The offerings are attractively packaged with alluring language, like a suitor calling. Loans are described as affordable, easy, accessible, hassle free with convenient and flexible pay-back plans. Some loans are unsecured, and the rates are described as attractive. Emphasis is put on quick processing and disbursement. Loans are tailor-made, too.
What are some of the primary purposes for which the institutions lend, and does the direction of their loans give an indication of the main purposes to which borrowers put the borrowed funds?
Here are some of the types of loans that seem to be most common: auto repairs and insurance, personal loans, motor vehicle loans. There are also business loans, mostly for small business, education loans, home improvement and mortgage loans. Less common are back-to-school loans, medical expense loans, debt consolidation loans, emergency loans. Interestingly, there are loans for utility bills, vacation, and for “any general purpose”.
There are same-day loans, payday advance loans, loans for special groups like teachers, police officers, government workers, nurses, transport operators, who, no doubt, must feel rather special for having a facility packaged for them.
Financial companies in the business of lending are doing what they were set up to do – lend. I have no doubt that many borrowers do service their debts well and that the lenders do well, or else they would have closed their doors. But some borrowers seem to be in distress.
What interests me is the reasons for which some people borrow. I am not able to say what proportion of these loans is for which purpose or what the repayment record is like, but I wonder if people’s priorities are in the right place.
Borrowing for business, education, house purchase and home improvement are solid. These represent investing activities with long-term benefits. Business and education offer prospects for improved well-being in the long run, if not in the relative short term as well.

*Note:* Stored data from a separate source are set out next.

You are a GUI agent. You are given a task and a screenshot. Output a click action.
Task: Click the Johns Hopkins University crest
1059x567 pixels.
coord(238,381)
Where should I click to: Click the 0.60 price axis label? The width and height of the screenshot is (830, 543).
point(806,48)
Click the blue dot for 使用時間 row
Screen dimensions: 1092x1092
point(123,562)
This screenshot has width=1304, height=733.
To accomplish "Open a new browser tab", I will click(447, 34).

Borrowing for debt consolidation suggests borrowing to address a situation that has become difficult, or that the borrower has evaluated the situation and sees one loan as less costly and easier to manage.

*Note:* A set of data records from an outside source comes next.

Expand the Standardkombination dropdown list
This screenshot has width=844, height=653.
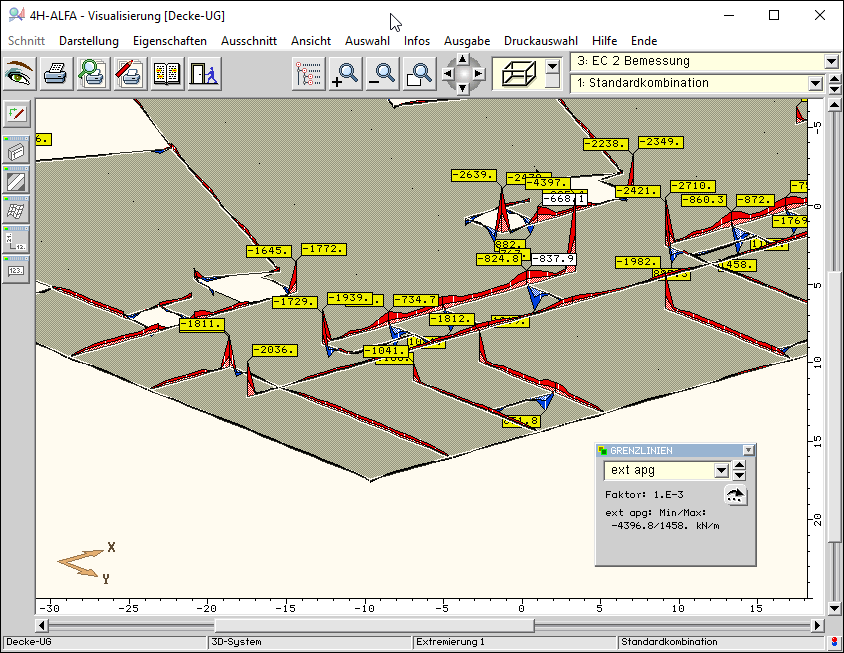tap(816, 83)
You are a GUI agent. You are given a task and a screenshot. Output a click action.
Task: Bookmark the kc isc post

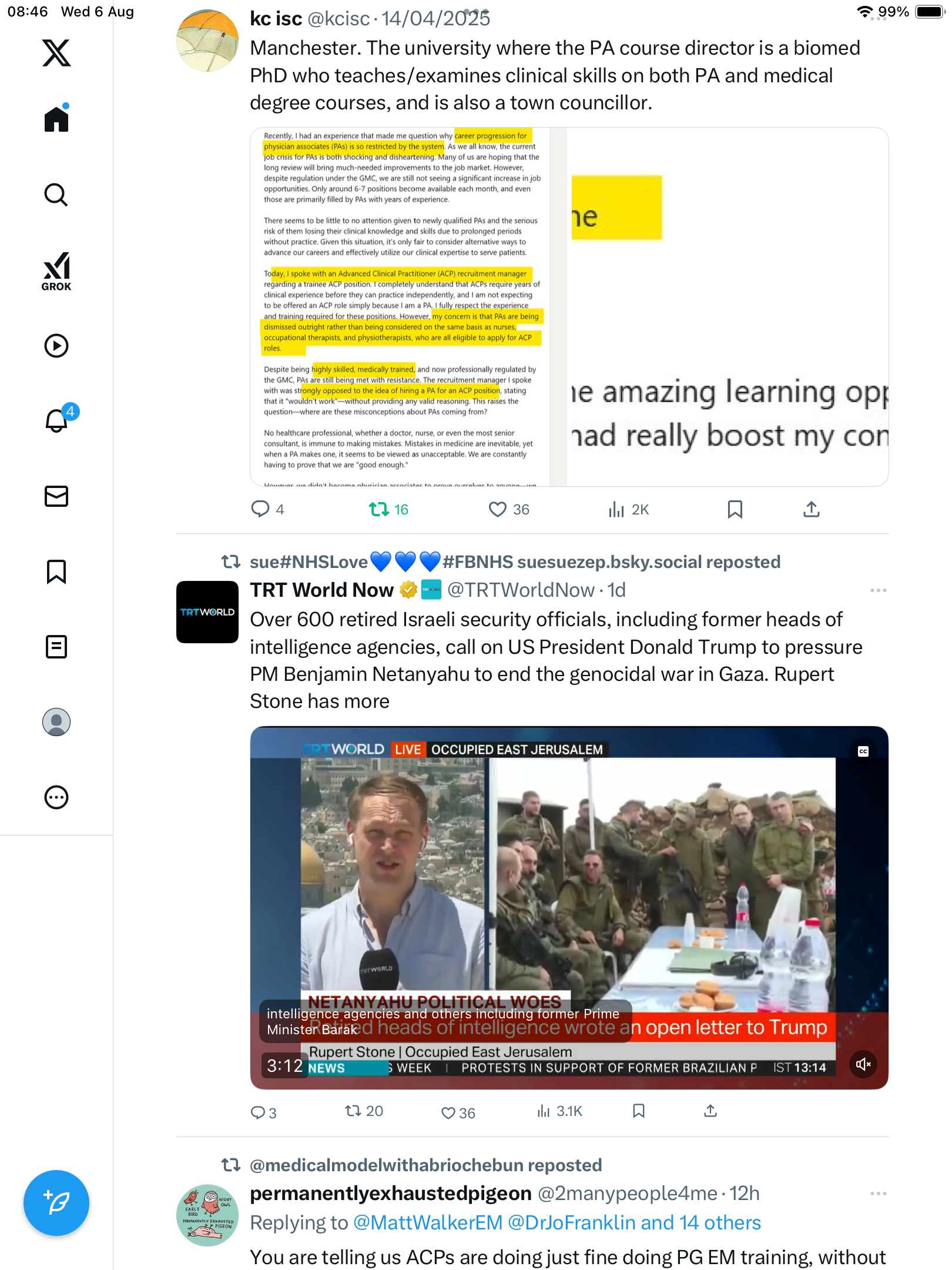pyautogui.click(x=735, y=509)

But it seems that many people are driving motor vehicles that are putting them under pressure. Perhaps they own a motor car out of necessity but their pockets are not able to manage the maintenance and the premiums. Perhaps it is reflective of a failure to plan well, including planning how to spend.
‘Personal loans’ is not described, so that could be a very wide category covering many different and varied activities. The most troubling part for me, though, is borrowing for utility bills, for vacation and for Christmas. For the last two, the borrower would have fully benefited from spending the borrowed funds long before the loan has been paid off.
The fact that so many lenders are offering payday loans suggests that many people are experiencing cash-flow problems. Is this a case of not spending carefully, or is it that earned income is so inadequate?
What is clear from what some distressed borrowers have said in their requests to Finviser for help is that they did not understand what they were doing when they incurred debt. And in many cases, people borrowed without understanding or even being aware of the consequences of not servicing their debt satisfactorily. Others encountered challenges due to the development of unforeseen adverse circumstances.
Although financial institutions are very keen to lend and make it easy to borrow, it is incumbent on prospective borrowers to weigh very carefully the cost of borrowing, whether it is absolutely necessary to borrow, and whether they can really afford to borrow.
There is a time and place for borrowing – and it is necessary to borrow sometimes – but better management of resources and expectations, plus the willingness to be patient and to make sacrifices, can help to dampen the perceived need to borrow.